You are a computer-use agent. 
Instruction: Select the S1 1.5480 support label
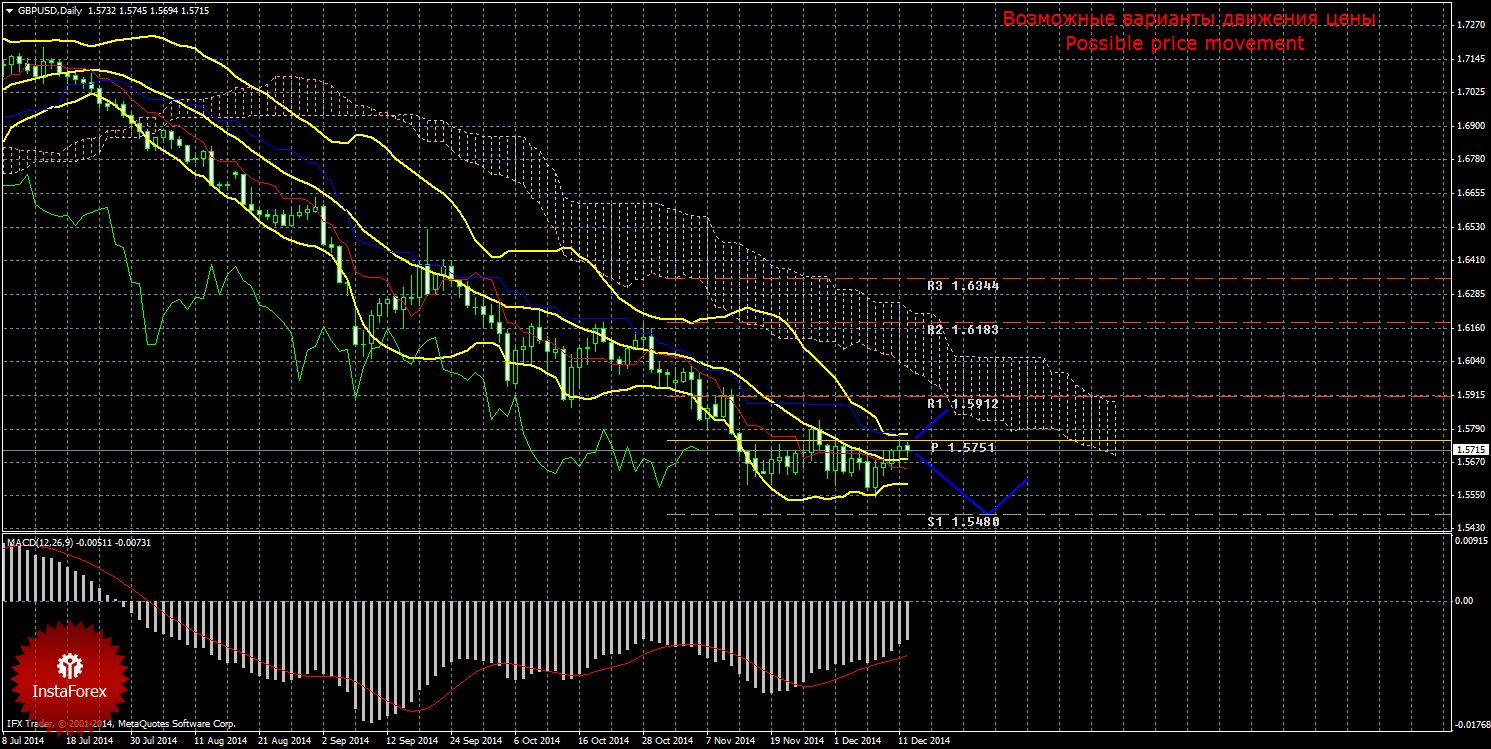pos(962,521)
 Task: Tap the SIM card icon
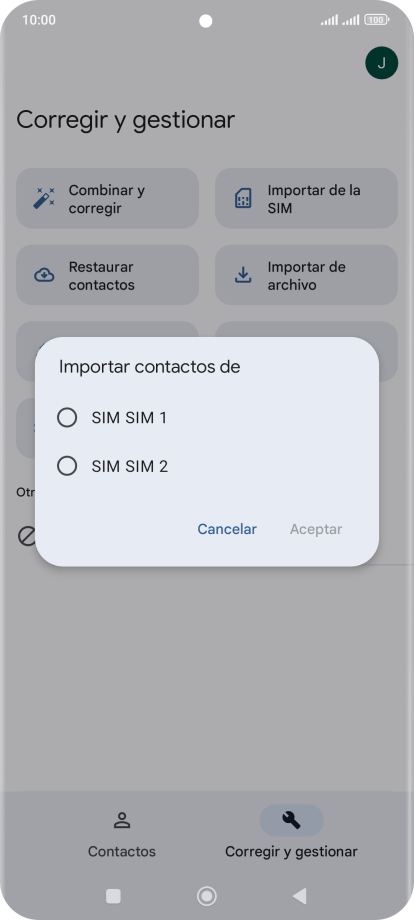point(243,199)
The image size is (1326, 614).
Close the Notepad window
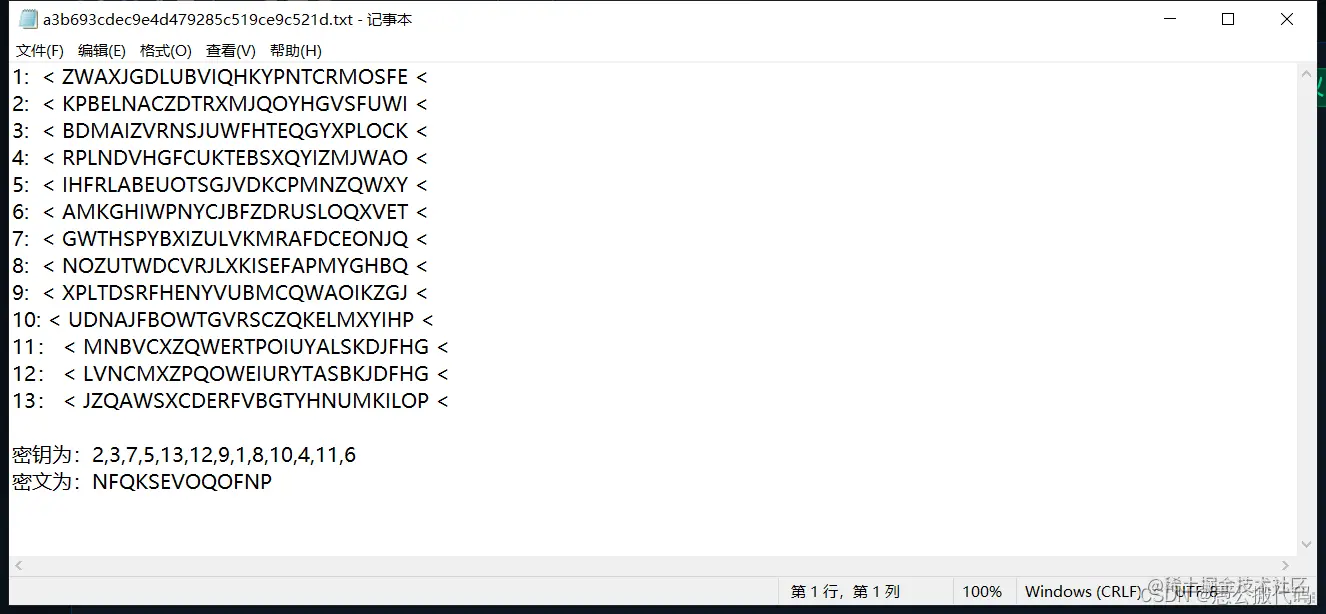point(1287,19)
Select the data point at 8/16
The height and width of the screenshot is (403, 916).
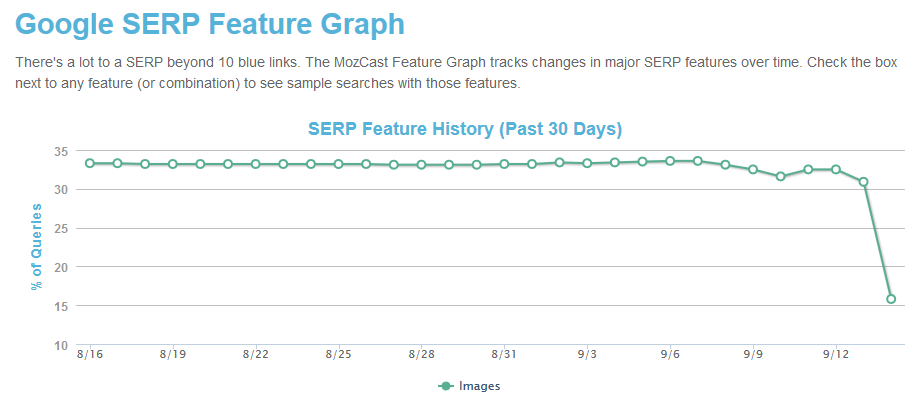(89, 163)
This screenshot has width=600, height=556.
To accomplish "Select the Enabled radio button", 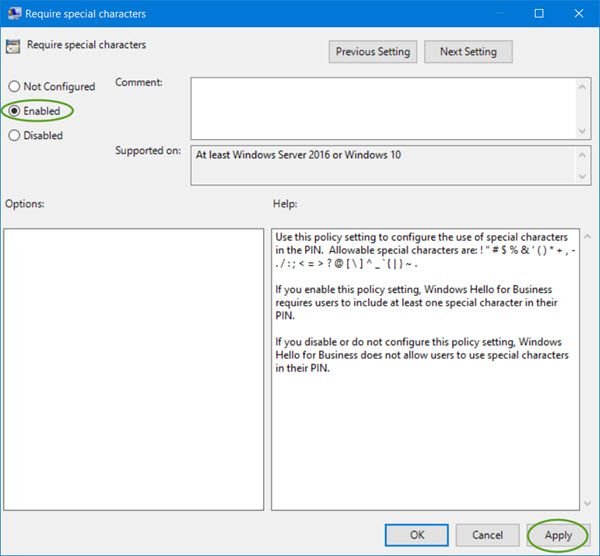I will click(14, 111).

Problem description: Please swap "Notepad" for "WordPad" in the lines from the start through the line containing "point(1287,19)", both included, and change nothing else. Leave the pictures out of your answer.

Solution to this exercise:
You are a computer-use agent. 
Instruction: Select the S1 1.5480 support label
pos(962,521)
 Task: Tap the SIM card icon
point(243,199)
The image size is (1326, 614).
Close the WordPad window
point(1287,19)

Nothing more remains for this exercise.